Task description:
Since only part of the material below is wanted, output exactly the lines from the one with "Techno (370, 103)" up to and including the one with "[Open verlanglijst] (1348, 47)".

Given information:

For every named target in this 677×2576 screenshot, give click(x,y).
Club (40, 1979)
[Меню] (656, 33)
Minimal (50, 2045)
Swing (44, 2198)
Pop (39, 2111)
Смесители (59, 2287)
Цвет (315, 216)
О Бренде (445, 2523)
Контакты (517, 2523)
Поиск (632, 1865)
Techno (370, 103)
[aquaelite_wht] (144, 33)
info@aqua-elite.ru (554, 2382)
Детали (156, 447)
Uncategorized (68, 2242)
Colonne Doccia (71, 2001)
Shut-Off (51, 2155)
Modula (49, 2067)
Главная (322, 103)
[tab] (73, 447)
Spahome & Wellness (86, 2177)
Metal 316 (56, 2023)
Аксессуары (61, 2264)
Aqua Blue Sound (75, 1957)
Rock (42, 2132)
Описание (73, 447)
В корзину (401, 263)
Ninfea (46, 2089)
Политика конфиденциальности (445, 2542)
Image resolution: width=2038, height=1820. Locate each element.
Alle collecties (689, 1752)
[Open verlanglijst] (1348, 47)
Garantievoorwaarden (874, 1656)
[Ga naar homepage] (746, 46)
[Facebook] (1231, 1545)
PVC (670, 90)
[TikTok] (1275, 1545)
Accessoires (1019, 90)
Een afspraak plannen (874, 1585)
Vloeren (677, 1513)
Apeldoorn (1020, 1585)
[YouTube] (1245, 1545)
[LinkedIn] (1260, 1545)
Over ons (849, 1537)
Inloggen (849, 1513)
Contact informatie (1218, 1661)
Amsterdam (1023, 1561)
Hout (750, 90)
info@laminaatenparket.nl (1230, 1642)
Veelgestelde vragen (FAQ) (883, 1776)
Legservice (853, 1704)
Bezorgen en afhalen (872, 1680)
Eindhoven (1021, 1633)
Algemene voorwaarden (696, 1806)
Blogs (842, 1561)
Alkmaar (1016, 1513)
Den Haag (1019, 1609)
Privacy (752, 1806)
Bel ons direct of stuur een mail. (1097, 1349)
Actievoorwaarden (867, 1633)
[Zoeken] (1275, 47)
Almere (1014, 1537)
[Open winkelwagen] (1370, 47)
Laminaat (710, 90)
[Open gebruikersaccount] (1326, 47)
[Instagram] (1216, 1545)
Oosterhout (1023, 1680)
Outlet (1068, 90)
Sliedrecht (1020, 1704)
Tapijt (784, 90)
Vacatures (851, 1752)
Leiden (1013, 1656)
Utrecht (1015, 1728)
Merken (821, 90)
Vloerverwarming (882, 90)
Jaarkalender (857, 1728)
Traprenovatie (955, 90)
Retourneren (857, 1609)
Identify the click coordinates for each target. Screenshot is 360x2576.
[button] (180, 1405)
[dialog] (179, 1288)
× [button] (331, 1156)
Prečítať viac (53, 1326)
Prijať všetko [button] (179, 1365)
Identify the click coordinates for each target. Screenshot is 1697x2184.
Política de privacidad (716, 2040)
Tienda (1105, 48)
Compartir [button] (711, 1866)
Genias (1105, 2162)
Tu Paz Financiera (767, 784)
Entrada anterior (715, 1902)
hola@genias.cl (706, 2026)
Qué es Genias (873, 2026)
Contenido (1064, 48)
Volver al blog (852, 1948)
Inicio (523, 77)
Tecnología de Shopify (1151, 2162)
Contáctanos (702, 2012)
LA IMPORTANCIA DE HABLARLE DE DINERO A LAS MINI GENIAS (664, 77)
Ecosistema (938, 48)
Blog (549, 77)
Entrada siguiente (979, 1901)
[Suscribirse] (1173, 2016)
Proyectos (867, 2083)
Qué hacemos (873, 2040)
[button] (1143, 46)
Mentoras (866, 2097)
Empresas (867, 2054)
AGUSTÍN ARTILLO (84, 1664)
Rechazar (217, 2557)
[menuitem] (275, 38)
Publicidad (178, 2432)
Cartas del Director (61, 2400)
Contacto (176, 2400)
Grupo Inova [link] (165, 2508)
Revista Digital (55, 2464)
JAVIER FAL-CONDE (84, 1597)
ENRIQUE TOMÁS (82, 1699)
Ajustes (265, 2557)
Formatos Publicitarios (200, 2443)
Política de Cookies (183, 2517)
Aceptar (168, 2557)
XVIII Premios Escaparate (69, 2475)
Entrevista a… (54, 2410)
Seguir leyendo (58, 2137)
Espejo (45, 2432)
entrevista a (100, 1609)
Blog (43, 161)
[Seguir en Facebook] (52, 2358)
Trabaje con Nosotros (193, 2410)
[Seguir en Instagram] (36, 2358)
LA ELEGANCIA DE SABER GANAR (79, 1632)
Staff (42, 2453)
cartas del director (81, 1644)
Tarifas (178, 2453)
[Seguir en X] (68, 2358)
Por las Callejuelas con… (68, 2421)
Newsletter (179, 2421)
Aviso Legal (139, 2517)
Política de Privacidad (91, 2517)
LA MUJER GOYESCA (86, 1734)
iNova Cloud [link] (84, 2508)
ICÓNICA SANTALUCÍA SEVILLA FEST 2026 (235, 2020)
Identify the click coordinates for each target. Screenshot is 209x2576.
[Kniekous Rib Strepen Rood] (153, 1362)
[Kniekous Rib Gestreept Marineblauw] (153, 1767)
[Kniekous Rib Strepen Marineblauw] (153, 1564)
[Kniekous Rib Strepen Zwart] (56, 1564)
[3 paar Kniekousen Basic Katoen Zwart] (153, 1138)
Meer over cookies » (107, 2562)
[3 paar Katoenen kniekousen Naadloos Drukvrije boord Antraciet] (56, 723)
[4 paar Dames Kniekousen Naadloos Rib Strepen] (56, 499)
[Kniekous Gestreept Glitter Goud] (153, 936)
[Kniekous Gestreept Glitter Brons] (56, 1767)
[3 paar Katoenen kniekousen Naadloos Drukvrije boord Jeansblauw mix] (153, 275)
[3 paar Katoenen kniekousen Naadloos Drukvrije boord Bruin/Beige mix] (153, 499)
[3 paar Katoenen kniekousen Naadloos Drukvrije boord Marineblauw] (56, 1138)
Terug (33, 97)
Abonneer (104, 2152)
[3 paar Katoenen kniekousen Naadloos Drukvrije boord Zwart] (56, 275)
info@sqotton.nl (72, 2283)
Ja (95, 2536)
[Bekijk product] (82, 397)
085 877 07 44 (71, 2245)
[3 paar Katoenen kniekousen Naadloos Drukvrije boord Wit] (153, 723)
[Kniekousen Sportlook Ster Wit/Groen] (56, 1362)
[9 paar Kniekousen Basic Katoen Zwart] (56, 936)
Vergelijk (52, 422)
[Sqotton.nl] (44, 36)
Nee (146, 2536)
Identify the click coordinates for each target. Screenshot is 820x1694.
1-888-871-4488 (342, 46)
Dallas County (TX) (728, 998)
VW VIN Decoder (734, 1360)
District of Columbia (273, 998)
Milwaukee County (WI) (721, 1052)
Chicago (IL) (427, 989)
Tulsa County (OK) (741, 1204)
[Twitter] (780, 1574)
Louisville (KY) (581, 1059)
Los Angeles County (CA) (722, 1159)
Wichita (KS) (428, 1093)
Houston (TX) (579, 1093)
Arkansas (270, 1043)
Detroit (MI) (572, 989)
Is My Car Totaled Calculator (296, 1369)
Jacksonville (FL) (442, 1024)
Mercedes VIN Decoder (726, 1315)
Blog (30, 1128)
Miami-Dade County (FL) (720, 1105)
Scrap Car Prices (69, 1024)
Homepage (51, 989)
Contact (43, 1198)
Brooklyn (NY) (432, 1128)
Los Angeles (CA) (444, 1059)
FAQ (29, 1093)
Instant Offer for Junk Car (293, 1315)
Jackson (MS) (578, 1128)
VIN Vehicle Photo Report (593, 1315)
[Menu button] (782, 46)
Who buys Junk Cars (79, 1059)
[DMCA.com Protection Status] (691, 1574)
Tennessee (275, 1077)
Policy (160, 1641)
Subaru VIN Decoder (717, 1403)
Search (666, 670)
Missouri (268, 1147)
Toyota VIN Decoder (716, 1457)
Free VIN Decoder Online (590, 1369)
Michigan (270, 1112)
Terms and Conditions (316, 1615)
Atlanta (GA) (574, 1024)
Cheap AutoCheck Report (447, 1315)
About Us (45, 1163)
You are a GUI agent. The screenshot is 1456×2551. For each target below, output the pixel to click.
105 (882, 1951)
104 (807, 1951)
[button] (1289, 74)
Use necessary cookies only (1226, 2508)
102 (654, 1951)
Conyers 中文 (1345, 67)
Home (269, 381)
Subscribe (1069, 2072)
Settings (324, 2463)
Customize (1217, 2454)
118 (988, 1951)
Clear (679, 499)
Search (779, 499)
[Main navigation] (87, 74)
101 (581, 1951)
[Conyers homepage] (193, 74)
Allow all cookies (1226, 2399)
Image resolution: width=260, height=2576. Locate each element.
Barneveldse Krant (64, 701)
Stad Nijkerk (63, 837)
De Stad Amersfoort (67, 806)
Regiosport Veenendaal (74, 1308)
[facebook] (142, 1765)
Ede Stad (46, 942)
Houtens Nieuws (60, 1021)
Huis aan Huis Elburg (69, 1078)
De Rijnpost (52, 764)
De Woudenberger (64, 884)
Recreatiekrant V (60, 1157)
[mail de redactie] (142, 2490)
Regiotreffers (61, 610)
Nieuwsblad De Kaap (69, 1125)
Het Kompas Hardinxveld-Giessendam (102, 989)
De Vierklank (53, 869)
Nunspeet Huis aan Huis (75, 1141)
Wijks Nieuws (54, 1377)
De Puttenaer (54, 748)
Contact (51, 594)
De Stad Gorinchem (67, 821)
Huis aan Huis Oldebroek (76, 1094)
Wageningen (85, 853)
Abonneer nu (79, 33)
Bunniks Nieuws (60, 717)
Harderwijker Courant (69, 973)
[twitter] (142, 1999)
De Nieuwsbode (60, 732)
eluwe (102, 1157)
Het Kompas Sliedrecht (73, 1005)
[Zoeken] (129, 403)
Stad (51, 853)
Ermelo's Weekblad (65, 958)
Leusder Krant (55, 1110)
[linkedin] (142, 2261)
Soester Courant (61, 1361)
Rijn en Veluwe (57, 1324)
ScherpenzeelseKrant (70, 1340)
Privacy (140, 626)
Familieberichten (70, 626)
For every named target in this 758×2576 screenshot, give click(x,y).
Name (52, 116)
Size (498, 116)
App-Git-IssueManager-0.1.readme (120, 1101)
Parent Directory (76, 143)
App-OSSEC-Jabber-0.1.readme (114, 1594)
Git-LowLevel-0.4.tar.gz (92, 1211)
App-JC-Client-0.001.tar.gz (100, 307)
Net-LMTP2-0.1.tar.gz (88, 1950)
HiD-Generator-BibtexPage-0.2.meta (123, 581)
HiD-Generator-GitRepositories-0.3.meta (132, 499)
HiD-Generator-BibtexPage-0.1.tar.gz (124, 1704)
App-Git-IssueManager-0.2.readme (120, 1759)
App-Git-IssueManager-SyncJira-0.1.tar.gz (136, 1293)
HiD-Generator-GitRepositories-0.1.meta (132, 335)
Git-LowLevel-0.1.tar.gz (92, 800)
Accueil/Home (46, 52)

Result for this exercise:
Techno (370, 103)
[aquaelite_wht] (144, 33)
info@aqua-elite.ru (554, 2382)
Детали (156, 447)
Uncategorized (68, 2242)
Colonne Doccia (71, 2001)
Shut-Off (51, 2155)
Modula (49, 2067)
Главная (322, 103)
[tab] (73, 447)
Spahome & Wellness (86, 2177)
Metal 316 (56, 2023)
Аксессуары (61, 2264)
Aqua Blue Sound (75, 1957)
Rock (42, 2132)
Описание (73, 447)
В корзину (401, 263)
Ninfea (46, 2089)
Политика конфиденциальности (445, 2542)
Image resolution: width=2038, height=1820. Locate each element.
Alle collecties (689, 1752)
[Open verlanglijst] (1348, 47)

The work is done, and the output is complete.